Die wirklich Perle kommt zwei Tage später, ein Anruf von der freundlichen Personalchefin der Firma: Sie hätten meine Bewerbungsunterlagen gelesen, und ob ich nicht mal auf ein Bewerbungsgespräch vorbeikommen wolle. Nachdem ich vorsichtig darauf hin weise, dass ich ja bereits schon einmal dagewesen sei, wird das  Gespräch etwas ungelenk übergeleitet auf die Schwierigkeiten eines Umzugs. Eine Absage bekam ich nicht.
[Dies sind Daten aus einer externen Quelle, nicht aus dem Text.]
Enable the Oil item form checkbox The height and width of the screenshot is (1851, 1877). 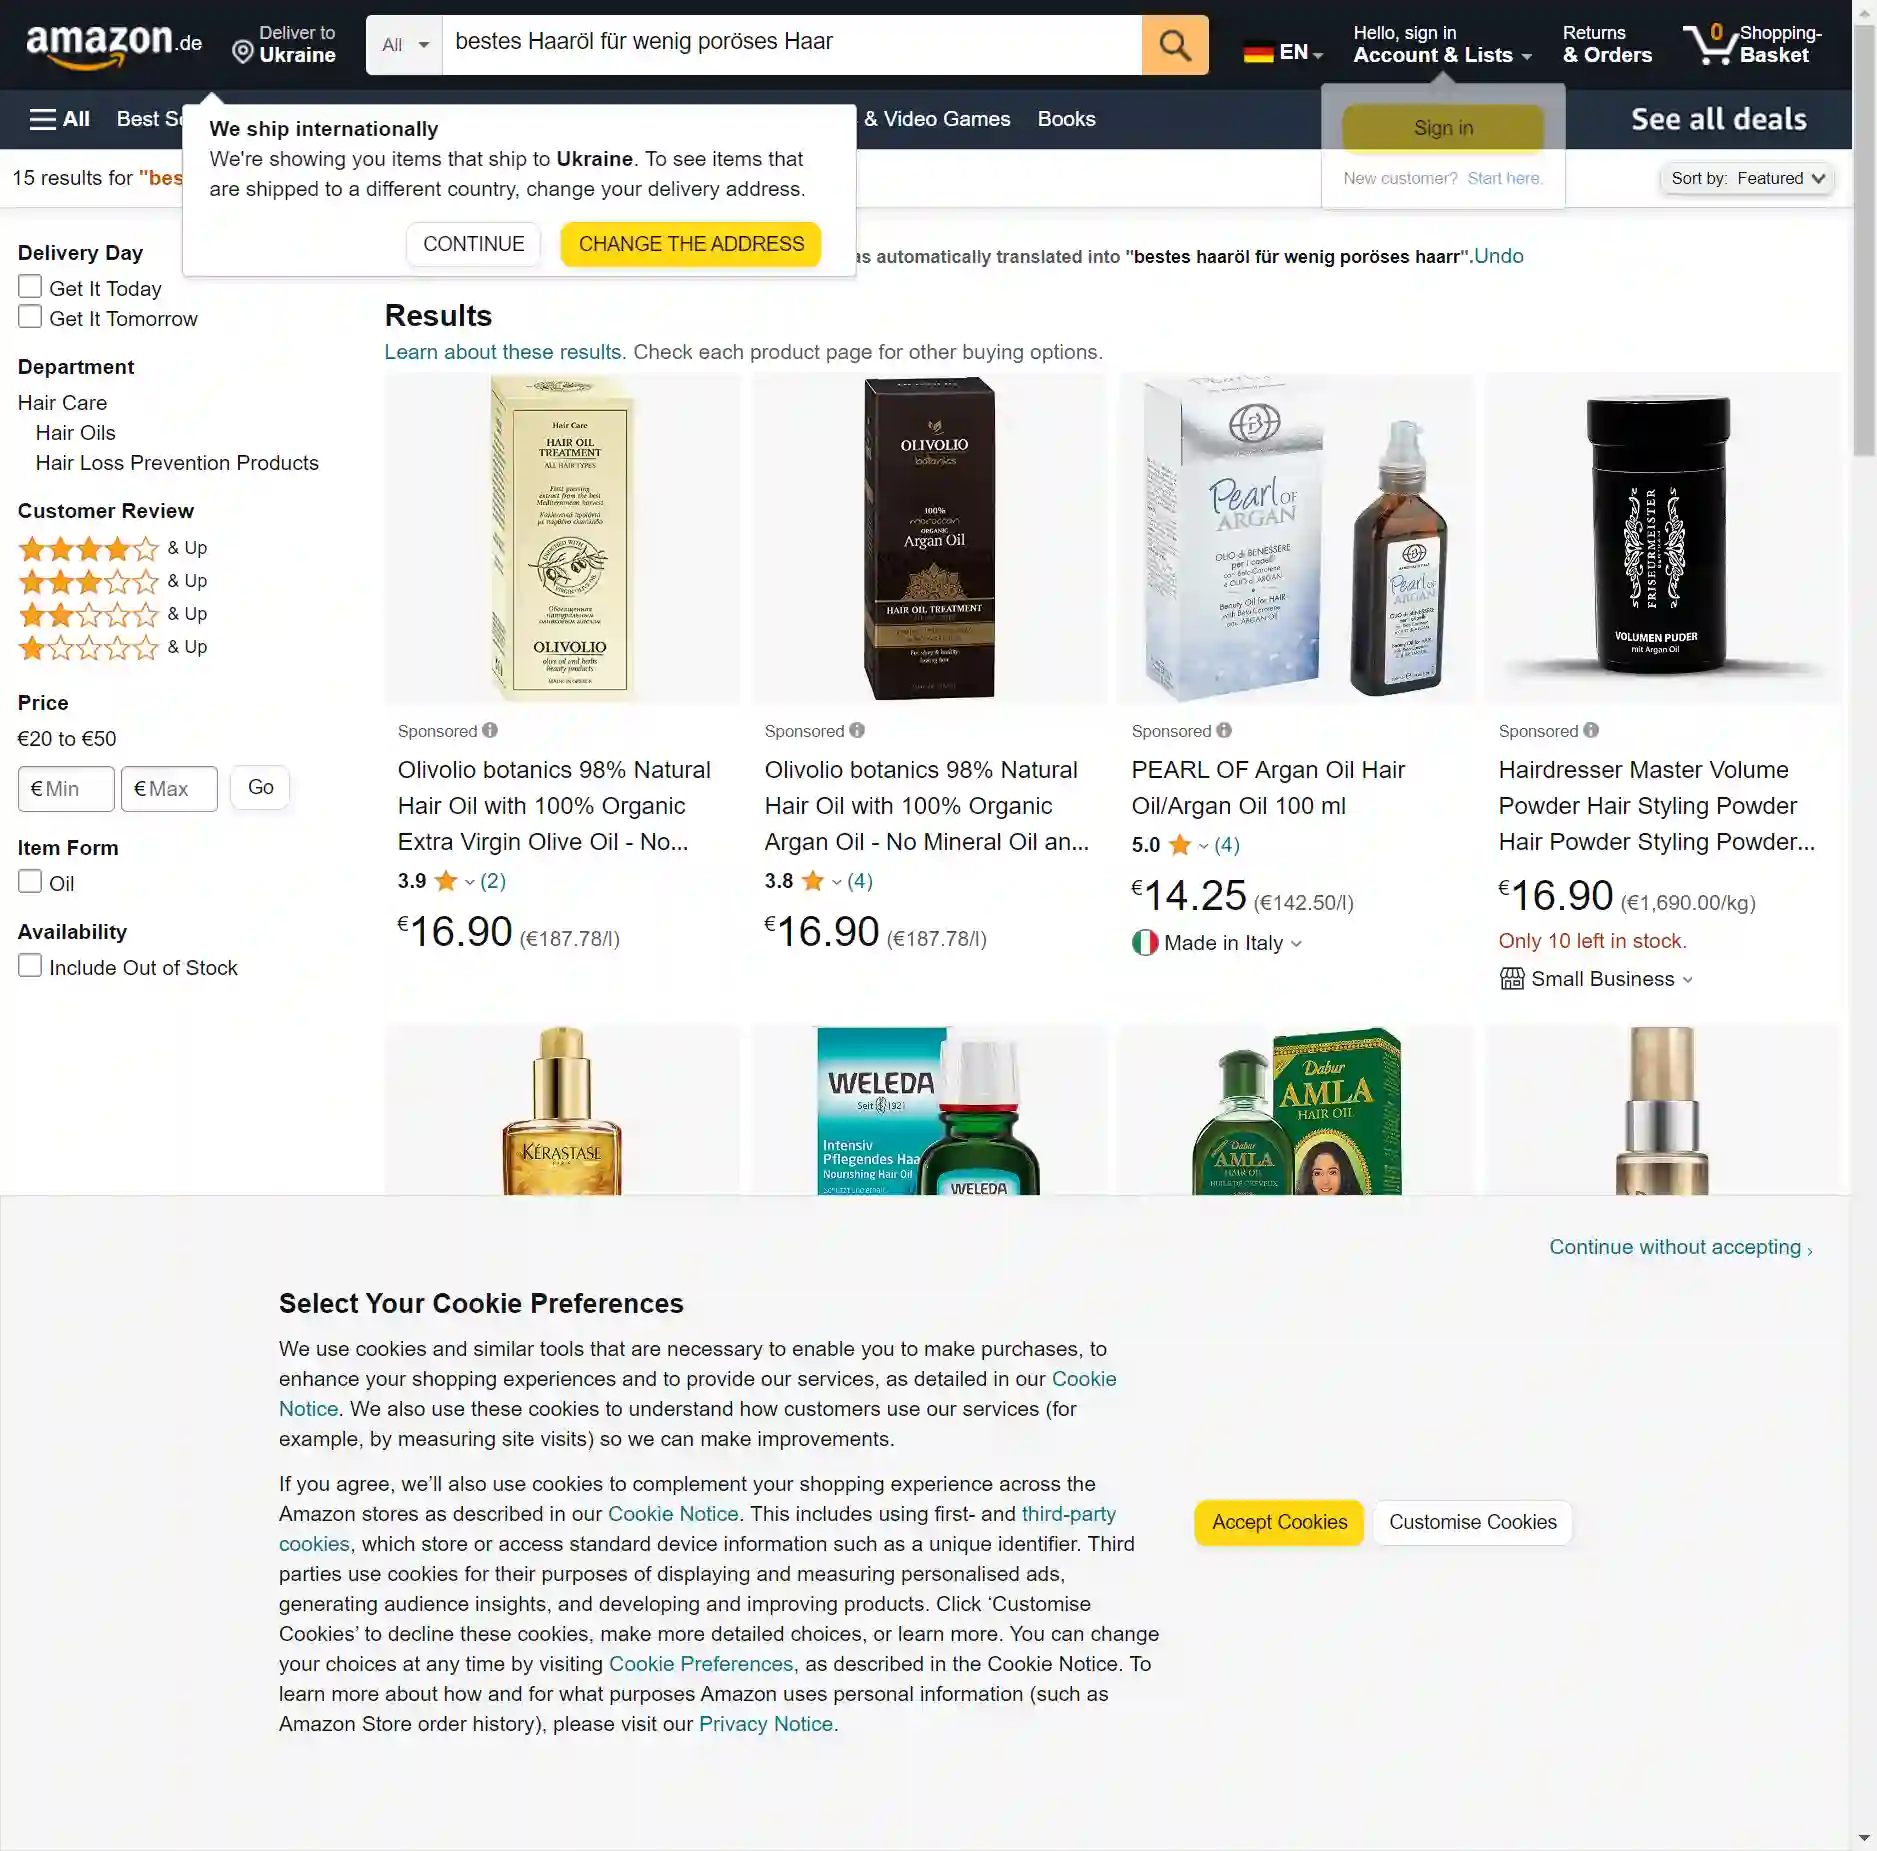[30, 882]
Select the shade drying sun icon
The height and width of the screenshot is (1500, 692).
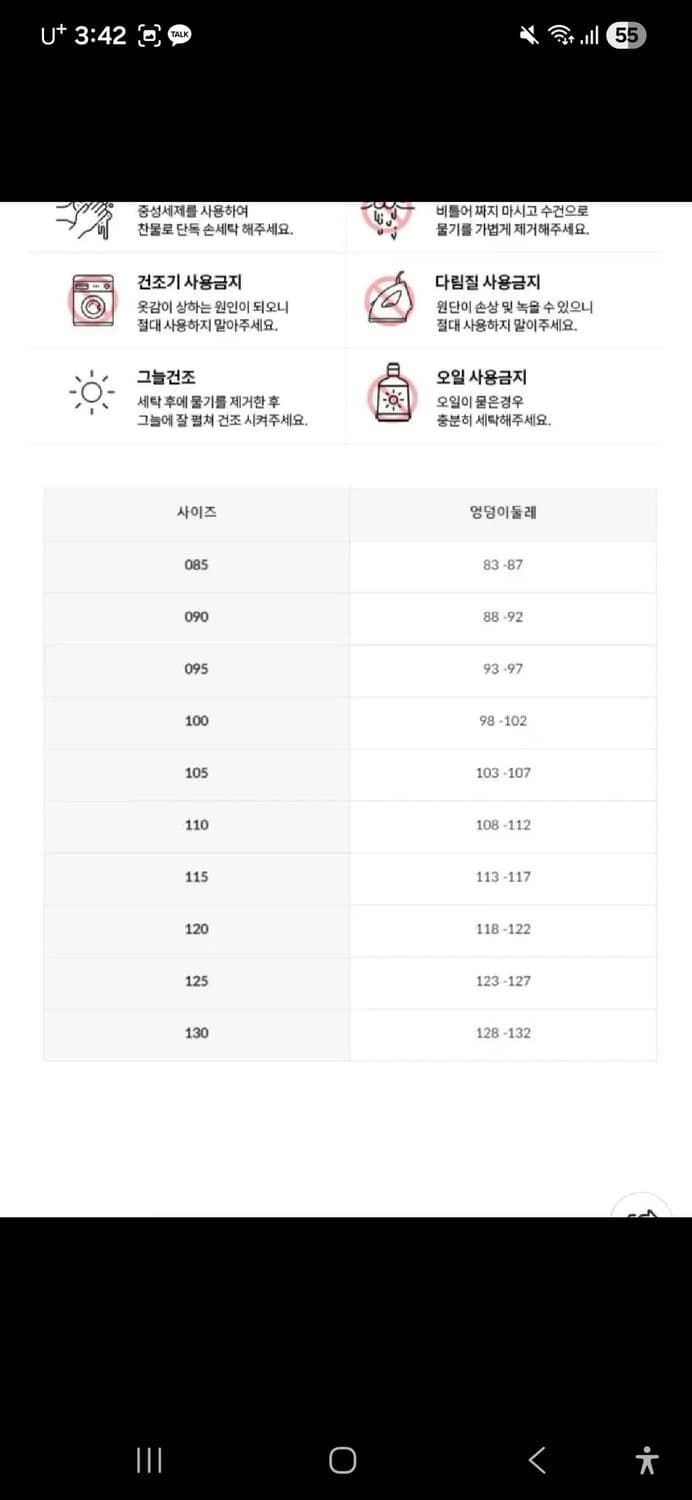(92, 392)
Aber Gott sei Dank bald darauf eine sehr spannende Arbeitsstelle – woanders.

Wichtige Fragen der Arbeitswelt

Der Spiegel mal wieder in seiner charmanten Art:

Doch beim Hedgefonds von Raj Rajaratnam tun sich Abgründe auf: Insider berichten von permanentem Druck – und der regelmäßigen Beleidigung selbst von Führungskräften.

(http://www.spiegel.de/wirtschaft/unternehmen/0,1518,655957,00.html)

Meine Frage: Ab welcher Bruttojahressumme verbietet sich das „Arschloch“? Und welche Gehaltsdifferenz muß bestehen, damit ich einen Untergebenen als „nichtsnutzigen Schwachkopf“ bezeichnen darf?
Sachdienliche Hinweise bitte jederzeit an mich.